What kinds of bad habits?
When the arm hurts, you start flying open more with your lower half to allow the arm to come through. You start cutting pitches off. So for the last couple years, me not being at full strength, you start doing those little things, compensating, as most athletes do, when something isn't feeling as good as it should. Now the shoulder's healthy, so over the last month, I've been working through those. And of course, you get in game situations, and your default is to go to some of those patterns. So now you have to break some of those patterns in a league with stiffer competition.
Were you surprised at how the last few years unfolded for you?
Not with the way I felt [laughing]. No, not really. They've kind of gone, at some points, better than I expected, and at some points not as well as I hoped. It's been a part of the journey. It's been, not always enjoyable, but fun.
Any regrets that you weren't able to reach a long-term deal with Cleveland?

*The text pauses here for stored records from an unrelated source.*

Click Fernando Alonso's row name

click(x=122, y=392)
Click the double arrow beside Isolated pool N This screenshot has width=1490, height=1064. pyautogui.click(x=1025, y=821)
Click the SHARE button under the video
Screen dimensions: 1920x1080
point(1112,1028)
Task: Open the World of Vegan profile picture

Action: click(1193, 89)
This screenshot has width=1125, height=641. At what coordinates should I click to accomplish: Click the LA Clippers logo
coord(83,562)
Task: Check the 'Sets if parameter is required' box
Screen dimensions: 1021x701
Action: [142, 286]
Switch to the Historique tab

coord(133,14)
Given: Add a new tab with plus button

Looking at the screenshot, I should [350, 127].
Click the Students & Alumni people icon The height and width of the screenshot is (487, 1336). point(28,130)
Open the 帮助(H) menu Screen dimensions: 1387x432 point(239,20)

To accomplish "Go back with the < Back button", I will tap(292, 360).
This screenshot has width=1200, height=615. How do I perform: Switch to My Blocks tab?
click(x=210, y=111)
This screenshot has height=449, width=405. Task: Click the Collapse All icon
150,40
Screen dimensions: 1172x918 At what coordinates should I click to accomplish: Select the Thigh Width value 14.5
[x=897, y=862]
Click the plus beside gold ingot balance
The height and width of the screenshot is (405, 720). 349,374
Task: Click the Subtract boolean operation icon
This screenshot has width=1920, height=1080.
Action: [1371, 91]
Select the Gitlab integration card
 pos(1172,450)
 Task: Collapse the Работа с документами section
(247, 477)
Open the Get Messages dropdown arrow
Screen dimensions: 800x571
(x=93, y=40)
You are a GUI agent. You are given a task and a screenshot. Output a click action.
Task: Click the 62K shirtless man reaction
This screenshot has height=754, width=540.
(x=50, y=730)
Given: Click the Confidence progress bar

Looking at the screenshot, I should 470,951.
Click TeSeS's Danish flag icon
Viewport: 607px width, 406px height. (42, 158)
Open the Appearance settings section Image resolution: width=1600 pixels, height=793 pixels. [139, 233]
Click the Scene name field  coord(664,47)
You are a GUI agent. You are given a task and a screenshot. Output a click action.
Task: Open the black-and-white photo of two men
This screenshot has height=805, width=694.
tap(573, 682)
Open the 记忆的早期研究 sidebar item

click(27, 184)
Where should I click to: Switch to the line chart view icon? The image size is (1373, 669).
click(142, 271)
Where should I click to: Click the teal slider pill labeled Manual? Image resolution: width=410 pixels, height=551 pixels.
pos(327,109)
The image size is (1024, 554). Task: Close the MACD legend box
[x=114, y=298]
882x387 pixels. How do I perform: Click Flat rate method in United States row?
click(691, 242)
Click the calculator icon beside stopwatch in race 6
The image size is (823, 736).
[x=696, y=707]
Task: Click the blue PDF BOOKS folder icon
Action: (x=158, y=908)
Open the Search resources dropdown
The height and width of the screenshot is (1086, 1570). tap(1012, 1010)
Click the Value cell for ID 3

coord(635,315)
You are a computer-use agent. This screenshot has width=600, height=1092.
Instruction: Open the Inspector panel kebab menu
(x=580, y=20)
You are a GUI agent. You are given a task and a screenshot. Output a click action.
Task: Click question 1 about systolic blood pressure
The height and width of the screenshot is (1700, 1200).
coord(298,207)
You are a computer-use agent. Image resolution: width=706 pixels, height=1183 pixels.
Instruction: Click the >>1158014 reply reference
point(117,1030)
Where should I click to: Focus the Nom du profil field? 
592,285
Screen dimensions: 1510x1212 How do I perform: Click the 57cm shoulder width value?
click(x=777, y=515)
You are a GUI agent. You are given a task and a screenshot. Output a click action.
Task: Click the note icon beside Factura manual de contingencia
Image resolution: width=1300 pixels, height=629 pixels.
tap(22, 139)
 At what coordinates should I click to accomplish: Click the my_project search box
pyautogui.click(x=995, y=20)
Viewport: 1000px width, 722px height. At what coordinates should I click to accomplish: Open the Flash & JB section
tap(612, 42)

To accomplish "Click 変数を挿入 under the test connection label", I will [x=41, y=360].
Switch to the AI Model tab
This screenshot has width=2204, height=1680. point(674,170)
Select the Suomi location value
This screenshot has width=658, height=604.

No. The only one is that maybe I could have found out my shoulder isn't as good as it could be, and I could have had surgery earlier [laughing]. But aside from that, I'm still convinced that a long-term deal probably wouldn't have been reached, simply because of how stringent [teams] can be with the way things look. They're going to take a look at my shoulder and other things.
And then if you reach the deal, it doesn't even [become official].
Yeah, if you reach the deal and go through physicals, they're like, "You know what, we don't want to take this risk." So not really.
What inspired you to sign with the Pirates?
Well, multiple things. Just the quality of the organization, the people in it, the way they do things. It was kind of like, "Hey, we'll help you, [and] you can help us." And also the fact that I live in Indianapolis, and if I happen to be in Triple-A for a little bit, I can be at home. It allows me to be with my family a little bit too.
You already addressed this a bit, but what do you feel you need to improve to get back to the big leagues?
It's just reps. That's half of it. It depends on what Pittsburgh's going to be looking for. Will the velocity come back by the end of this season? I don't know. Do I think it will come back? Yeah, as strength gains, as we get reps out there. You need to get out there to get the reps [and] to get comfortable. If [I] get more comfortable with the mechanics that I've done for a long time, [but] that I got away from for a couple years. Some of it's just going out there these first few weeks, getting my feet wet, and then it's competing time -- not that I'm not competing before then.
Would you be interested in pitching in relief, if it comes to that?
Oh, either way. I'll take it as it comes. And for me and for them, as you evaluate, it's just going to be, "How's it going? You getting people out?" Maybe the velocity creeps into the low 90s. Maybe it stays in the upper 80s, but there's still late action, a good slider, still the ability, the comfort, the past experience. I don't know. But right now, it's getting to that point where we're about ready to just compete and let the results dictate where we might be as far as this year goes.
Are you happy that you're getting to start here [with Indianapolis]?
Yeah, I was prepared to be out of the bullpen. When they set me up here, it was like, "Hey, we'll have you out of the 'pen," and then I was going to make a few starts with some doubleheaders. And now I'm going to make a start. For me, like I said, [it's] just getting the reps. It's sounds non-competitive when you say it, [but] I'm out there competing my tail off. I want to get as many guys out as I can. But I also have to reason with myself, and say, "Hey, this is part of you getting out there against some quality hitters, and making the adjustments and knowing what that increased effort level feels like." Remembering what it's like, so we can be more comfortable on the mound.